Navigating the requirements of the Affordable Care Act (ACA) presents many challenges within our industry and the way we look at everyday sales activities is changing rapidly. Very few products face as many hurdles as portable oxygen units (E0431) in the wake of written order prior to delivery (WOPD) and face-to-face (F2F) requirements. In a second-quarter 2014 prepayment review conducted by National Government Services, 92 percent of the E0431 claims reviewed were denied. Key points that contributed to the high denial rate:
- The detailed written order was not issued prior to delivery
- The document does not support the beneficiary being mobile in the home
- No evidence that the treating physician has determined the beneficiary has a severe lung disease or hypoxia-related symptoms that might improve with oxygen therapy
- No evidence of blood gas results as reported on the certificate of medical necessity
- Beneficiary was not in a chronic stable state during blood gas study
The coverage criteria aren’t new; reasons two through five have been around for many years. This information should be evidenced in the chart notes and test results that are to be reviewed by your staff. Denials resulting from these reasons are likely due to:
- Lack of staff education regarding the coverage criteria
- Deficiency in understanding the local coverage determination (LCD) by those responsible for the review of the medical record
- Absence of documentation prior to setup/billing/audit
Providers need the F2F documentation prior to delivery in accordance with the ACA on portable oxygen.
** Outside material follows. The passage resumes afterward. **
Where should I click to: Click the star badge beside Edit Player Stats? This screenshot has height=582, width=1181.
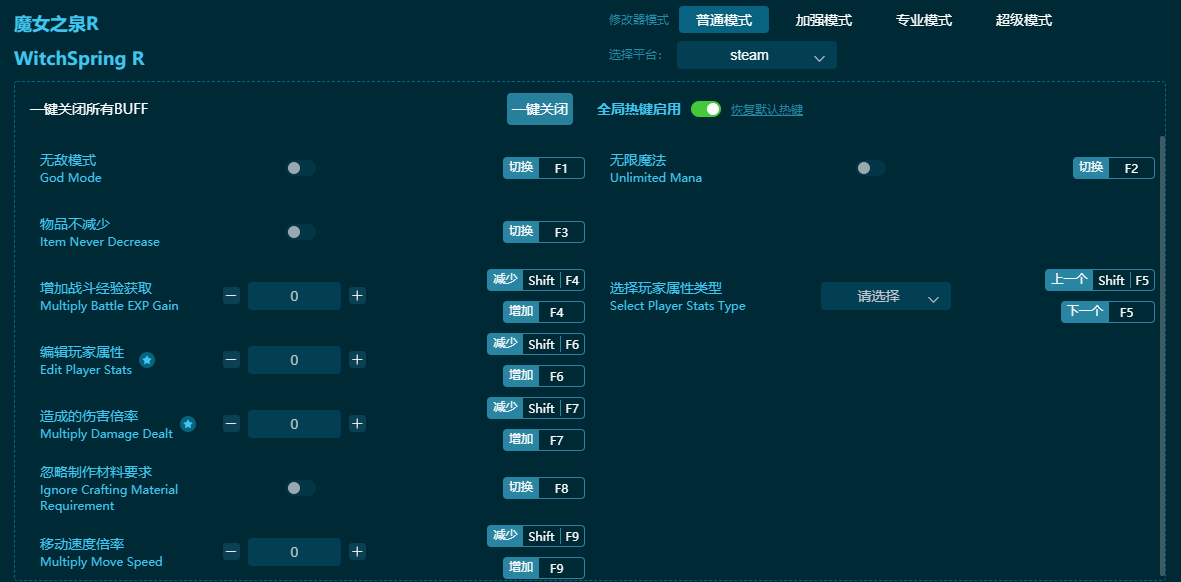147,360
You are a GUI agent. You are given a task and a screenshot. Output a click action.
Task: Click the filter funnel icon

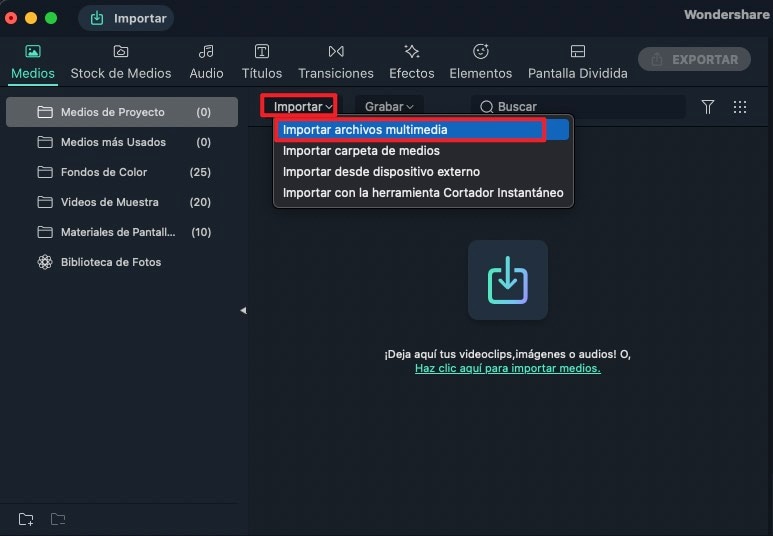point(707,107)
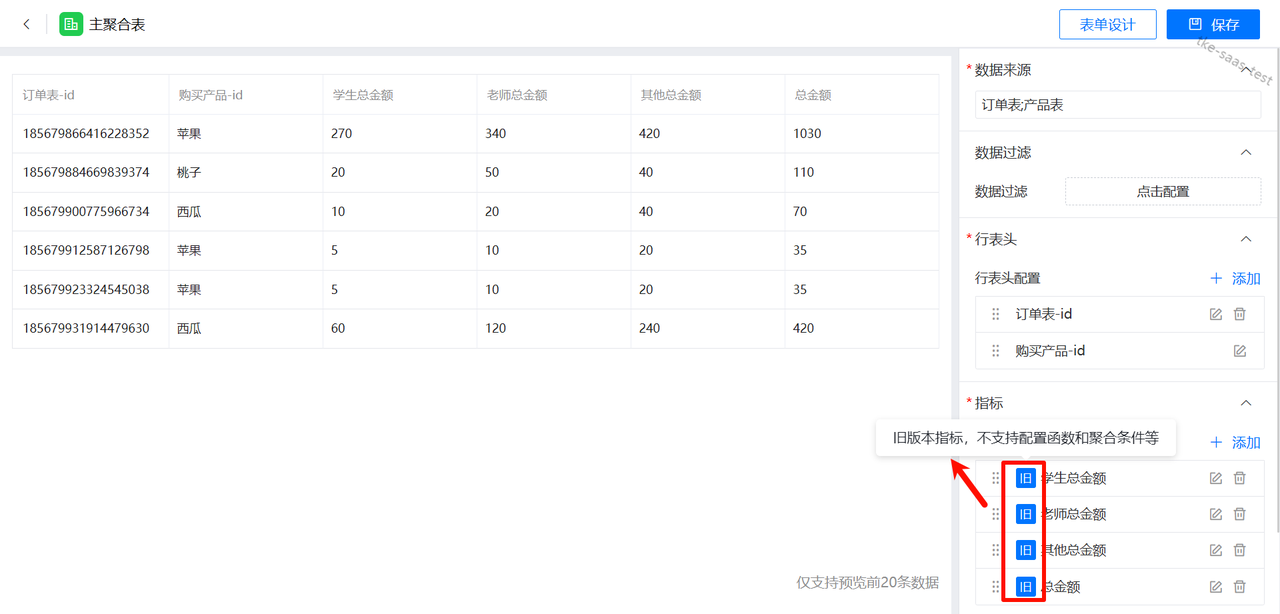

This allows the person reviewing the documentation to be aware of an absence of any qualifying information for the patient. Reason No. 1 relates to the WOPD. The certificate of medical necessity can act as the WOPD as long as it meets the requirements specified in the documentation section of the LCD for a written order. Providers should be keenly aware of the requirements covering errors on the WOPD and F2F that may occur prior to delivery, after delivery but before billing and after the claim has been billed to Medicare. If errors in the F2F documentation or WOPD are found prior to delivery, the supplier may request that the treating physician amend the visit notes or the WOPD following the guidance in the Program Integrity Manual, create a new WOPD or conduct a new F2F visit. After delivery, if errors in the WOPD are found or the face-to-face visit notes do not describe a medical condition for which the DME is being prescribed, the supplier has two options. Prior to claim submission, the original supplier may recover the delivered item, obtain a compliant WOPD or complete face-to-face visit notes that describe a medical condition for which the DME is being prescribed, and then redeliver the item to the beneficiary. If the error is discovered after submitting a claim, the original supplier can recover the items and a new supplier must complete the transaction after complying with all requirements. The ACA makes it particularly difficult to care for those who are discharged from the hospital and require portable oxygen to get home. Many times in these situations the documentation is not complete at the time of discharge. In addition, there are issues surrounding the documentation when the physician is a hospitalist. As providers in the DMEPOS industry, you have to be diligent in your efforts with referral sources and in operating within the confines of the ACA and LCD conditions. By supporting service organizations and your state, regional and national associations’ efforts at the government level, hopefully we can impact future legislation.